A Shyler Engel, PLLC client was charged with Possession of Marijuana in a District Court known for its lengthy terms of testing probation. Our client had one goal: to be able to continue to using marijuana. We uncovered a potential Kolanek issue that would render him protected under Section 8 under the Medical Marijuana Act. We filed a motion and prepared for the Section 8 hearing. When we appeared, the prosecutor eventually offered our client a dismissal in exchange for a plea to Improper Transportation of Marijuana. Unfortunately, Improper Transportation of Marijuana in this court often results in testing probation as well. We explained to the judge firstly the necessity of the need for our client to use marijuana for medical purposes, and then secondly, our position that marijuana use for medical purposes is protected from violations of probation. With that, the judge agreed to simply place our client on non-reporting and non-testing probation. Further, with the dismissal of the Possession charge, our client also avoided all driver’s license sanctions. Our client left the courthouse with his goals achieved.
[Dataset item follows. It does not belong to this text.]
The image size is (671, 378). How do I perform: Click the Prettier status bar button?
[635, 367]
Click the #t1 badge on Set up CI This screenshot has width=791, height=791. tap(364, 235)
A Shyler Engel, PLLC client was charged with Improper Transportation of Marijuana and Minor in Possession of Alcohol. We filed motions to dismiss both charges, and we received a call from the prosecutor before the motion hearing to discuss possible resolutions. Long story made short, both charges were dismissed outright in exchange for a plea of responsible to a simple traffic infraction. No probation. No testing. Better yet, our client never even had to show up for court and sent the $165 fine for the civil infraction by mail.
A Shyler Engel, PLLC client was charged with Improper Transportation of Marijuana in Bloomfield Hills, not by any means a safe place for a medical marijuana patient. Being prosecuted in the 48th District Court can be a nerve-racking experience. Often, criminal defendants go to jail, even for first offenses. If jail is not imposed, testing probation is a near certainty. We filed our motions to dismiss and the prosecution asked for an adjournment of the motion hearing to reassess their opinion on our arguments. When we appeared for the rescheduled oral argument, the prosecutor voluntarily dismissed the charges against our client.
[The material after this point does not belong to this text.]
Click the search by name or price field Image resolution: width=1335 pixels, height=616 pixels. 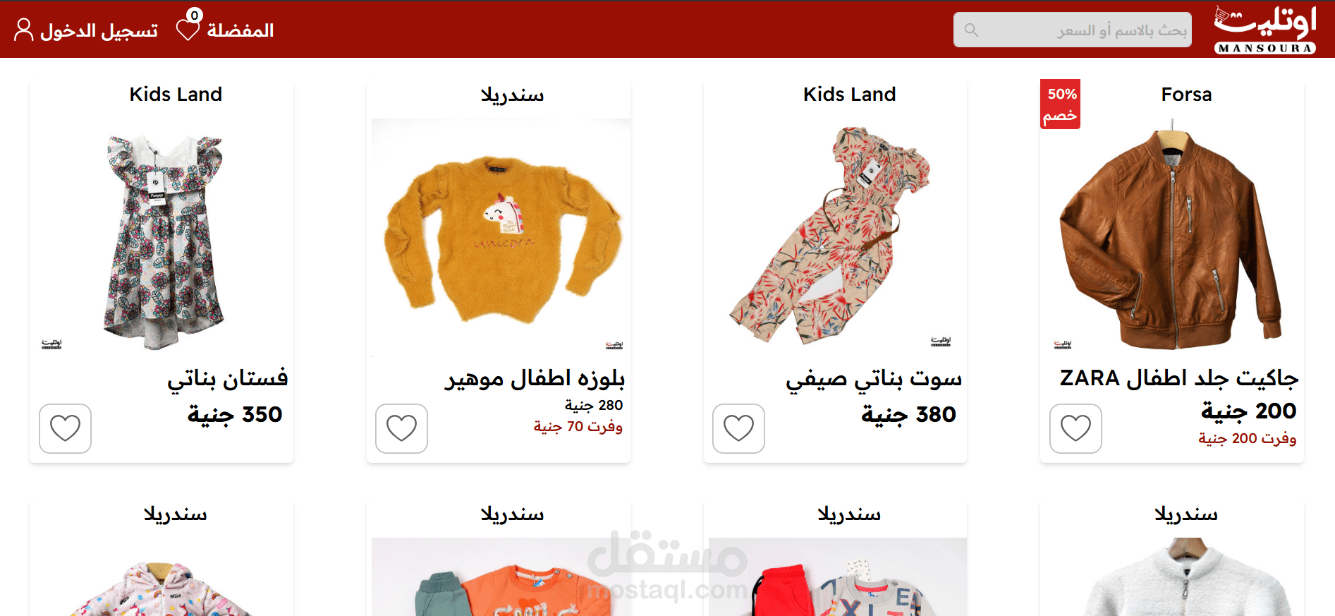tap(1072, 30)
A Shyler Engel, PLLC client was charged with improper transportation of marijuana, a misdemeanor punishable by up to 93 days in jail and/or a $500 fine. We’ve handled a fair number of these cases, but this one became contentious. The prosecutor filed a response and the judge seemed to indicate that she would deny our motion, meaning we would have to appeal or go to trial. We adjourned the original motion hearing for further negotiations. After three weeks of back and forth with the prosecutor, we still didn’t have a deal that would make our client happy. He wanted no probation, no testing, and no conviction. Finally, moments before the date-certain motion hearing, the prosecutor offered to reduce the charge to “Misuse of Property,” a civil infraction that has no criminal record, and of course, no possibility of jail or probation. Our client paid a $150 fine and left the courthouse for good.